WHAT TO DO:
Continue the essay on grandparenthood and transgenerational meaning, beginning after its final sentence.

TEXT PASSAGE:
The modern impulse to “define meaning for oneself” is noble in spirit but incomplete in practice. Much meaning arises not from autonomous self-invention but from being part of a chain of generations—from inheriting, transmitting, and belonging. As the late sociologist, Ralf Dahrendorf, argued, life chances are not just opportunities but linkages—to people, institutions, and commitments that matter to us and to whom we matter. On this view, transgenerational thinking is not nostalgia but a counter-cultural stance against a world obsessed with self-fulfillment.
It is also more honest. There are tens of thousands of books on happiness for a reason: people are searching for something they cannot find in hedonic pleasure alone. Happiness understood as flourishing—eudaimonia—cannot be pursued directly. It arises from the structure of one’s life, one’s relationships, one’s responsibilities, one’s rootedness. It comes about through commitment, and commitment means deciding to forgo seemingly endless possibilities.
Grandparenthood represents precisely this kind of rootedness. It is a long-term project whose origins begin decades before the first grandchild is born. Modernity encourages us to think of identity as something chosen, like a pair of shoes or a political orientation. The late sociologist, Peter L. Berger called this shift the movement from fate to choice. But some of the richest identities—parent, grandparent, ancestor—cannot be chosen suddenly. They must be prepared for.
Planning for the Future You Want to See
Attaining grandparenthood, then, is not simply a biological accident. It is a sign, to oneself and others, that one’s life has a plot—that one has participated in the great human story of continuity. It reveals something about how one has chosen to live, what one has prioritized, what one has cultivated over time.
None of this is to deny the dilemmas and tensions inherent in family life. There are conflicts between autonomy and obligation, between personal freedom and generational connectedness. And there is the inevitable gap between generations themselves. But embracing family does not eliminate tension; it gives tension a purpose. It gives sacrifice a meaning. It gives love a horizon larger than the self.

DATASET CONTENT:
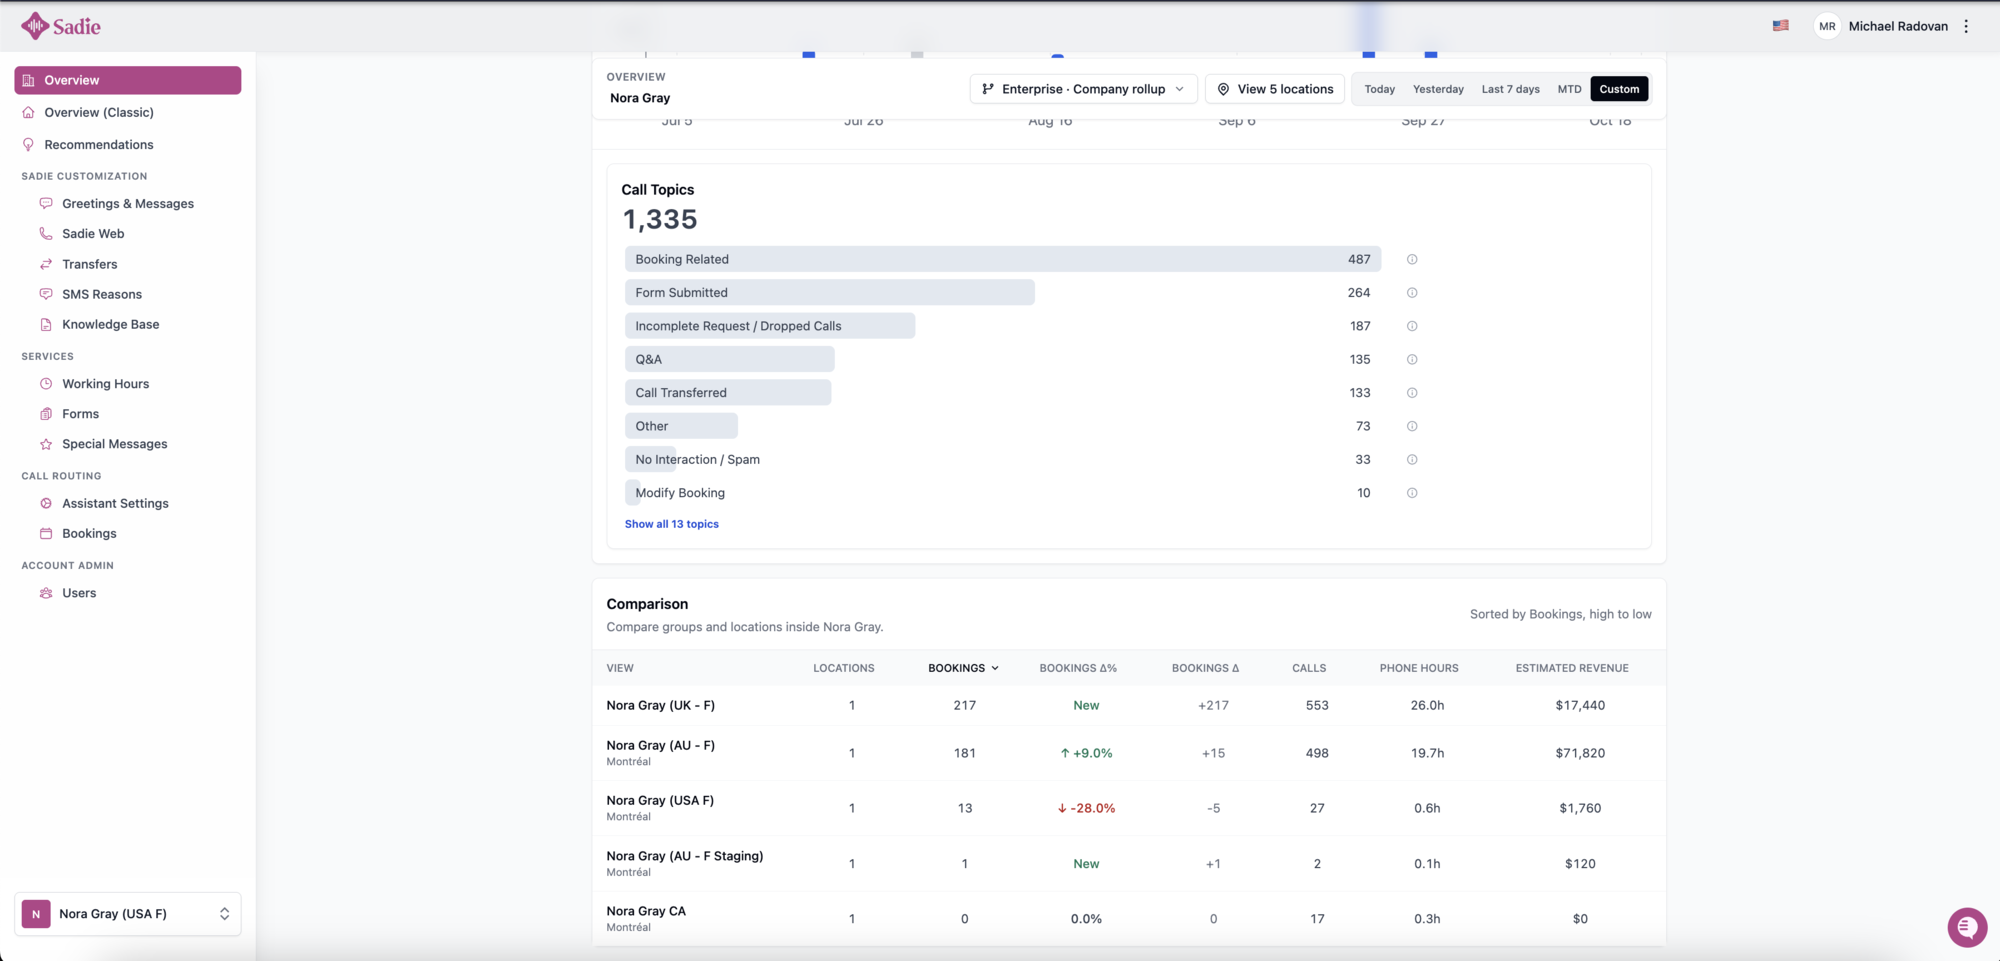Click the info icon beside Form Submitted
This screenshot has width=2000, height=961.
click(x=1412, y=293)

RESPONSE AREA:
In future posts, I’ll be writing more about the role of money and of time: especially how parents with discretionary income or discretionary time should think about passing on resources to their children to facilitate them forming families of their own.
I’ll also write about alternatives to parenthood and grandparenthood in linking you to future generations. Marriage is best for most people (we’ll go into that), but not for all. Having children is best for most people, but not for all. Not everyone who wants to get married will find a partner, or find one in a timeframe that allows them to have children. And some who want children will not be able to have them, for biological reasons. There’s a huge role in transgenerational life for aunts, uncles, and mentors. We’ll explore those “second best solutions.” But the fact that some solutions are not attainable by everyone, or desirable for everyone, shouldn’t stop us from trying to explain why they are best solution for most people.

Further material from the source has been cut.